Re: asm and C/C++ data types



On May 9, 2:18 am, "Rod Pemberton" <do_not_h...@xxxxxxxxxxx> wrote:
<robertwess...@xxxxxxxxx> wrote in message
On May 8, 8:08 pm, "Rod Pemberton" <do_not_h...@xxxxxxxxxxx> wrote:
Therefore, a char in C is the
minimum multiple of the smallest group of addressable bits which are
greater
than or equal to 8-bits. If the microprocessors' minimum addressable
size
is greater than or equal to 8-bits: 8 or 16 or 24-bits, etc., the a byte
is
8 or 16 or 24-bits, respectively. If the microprocessor's minimum
addressable size is 3-bits, then a byte would be 3*3 or 9-bits, since it
must be larger than or equal to 8-bits. If the microprocessor's minimum
addressable size is 7-bits, then a byte would be 2*7 or 14-bits.

No, the standard make no such demand, just that chars be at least
eight bits. If that corresponds in some convenient way to what the
hardware supports, great, if not, the implementers will have to cope.
No, the standard make no such demand,...

I'm not sure what you are disagreeing with... The only thing I see which I
should've stated better was "a char in C is the minimum" changed to "a char
in C is at least the minimum".

You stated the one paragraph above was correct, but then declared the
restatement of the exact same conditions in the second paragraph as
incorrect.

1) a C byte must be large enough to represent the entire character set - by
definition n1124 3.6
2) a C byte is an addressable group of bits sufficiently large to meet the
requirements in 1) - by definition n1134 3.6
3) a char is a C byte - by definition n1124 3.7.1
4) a char must be 8-bits or more - limits.h CHAR_BIT n1124 5.2.4.2.1

You go on to give examples (all of which I'll assume were intended as
contradictory):

A) the first violates the addressable requirement, but the implementors
coped...
B) the second complies by extending addressability with extra hidden
addressing information
C) the third complies
D) the fourth complies

So, I only see one which doesn't comply with what I said, but it also
doesn't comply with the spec.'s requirements either... Odd, I seem to
recall the addressable requirement as being more explicit than what is
stated in n1124.

Example A:

For example, C has been implemented on many word addressed machines
(IOW the minimum addressable unit is a word, typically somewhere
between 16-128 bits, with 30, 36 and 60 being somewhat common non-
power-of-two sizes), but still used 8/9/10 bit characters.

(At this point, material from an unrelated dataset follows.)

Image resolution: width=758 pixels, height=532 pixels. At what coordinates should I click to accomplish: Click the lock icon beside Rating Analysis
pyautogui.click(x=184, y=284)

In that
case any byte operations have to be synthesized out of various whole
word operations, usually involving a great deal of masking and merging
via the boolean operations.

Example B:





That's also one of the reasons the internals of pointers are so
pointedly undefined, and why char and void pointers have special
properties, and potentially different sizes. On a word addressed
machine with smaller than word sized chars, extra address information
has to be kept in a char pointer to point to the byte within the
word. Machines that are word addressed have typically taken two
approaches to the addresses. First, and most convenient for a C
implementation, is that the integer value of word address corresponds
to the implied byte address (thus consecutive valid addresses might be
0, 4, 8, 12, 16, 20...). On those machines it's been fairly universal
to use the otherwise unused low bits for the byte sub-address. Other
word addressed machines number the words in unit increments (IOW, 0,
1, 2, 3, 4, 5...). On those machines I know of three different
approaches that have been taken by C implementations. First, a
separate bit of storage is attached to char and void pointers to hold
the byte sub-address. That has the advantage of not reducing the
usable address space and leaving the word address part in a natural
format, but makes a hash of every reference or modification of a char
or void pointer. Second, you have implementations of char and void
pointers that shift the word address left an appropriate amount, and
then paste in a byte offset in the now empty low bits. This creates a
natural byte address and leaves pointers a consistent size, but makes
the pointers difficult to use (since they can no longer be converted
to other pointer types or used for addressing without shifting things
back to the right), and disables a sizable fraction of the address
space (the bits implicitly shifted out the left end of the address
register). Third, implementations have put the byte offset in the top
(leftmost) bits of the char or void pointer. That leaves the
addresses easy to use, but puts the byte offset in an annoying spot,
and still wastes a big chunk of the address space.

Example C:

Of course there have also been implementations on word addressed
machines where a char is quite large (corresponding to a whole word).

Example D:



What I was objecting to was the notion that the minimum addressable
unit of the microprocessor had anything to do with the C
implementation. The char is the minimum addressable unit for the C
virtual machine. However that might map onto hardware facilities in a
given ISA is up to the implementation, and ISAs which do not provide
native access to what the implementation desires to use as a char,
will have to jump through some hoops. The four examples of word
addressed machine implementations of C that I described are all
perfectly valid (and existing) implementations of C on platforms that
do not have any particular ability to address a char as defined by the
C implementation. The C standard is specifically written to allow all
the contortions I described (and then some). That's why, for example,
on some implementations char and void pointers are bigger than other
types of pointers.

Your original post said "If the microprocessor's minimum addressable
size is 3-bits, then a byte would be 3*3 or 9-bits, since it must be
larger than or equal to 8-bits." This is incorrect. A perfectly
valid C implementation could implement 8/16/32-bit chars/shorts/longs,
and generate the (**bleech**) code needed to span those C types across
the ISAs 3-bit words, quite possibly adding various amounts of padding
between items for sanity. In fact, if you have such a 3-bit-word
machine, you might do exactly that, since vast swaths of the C code in
the world is going to break if you don't have 8-bit chars, and that's
a valuable resource you'd likely want to access.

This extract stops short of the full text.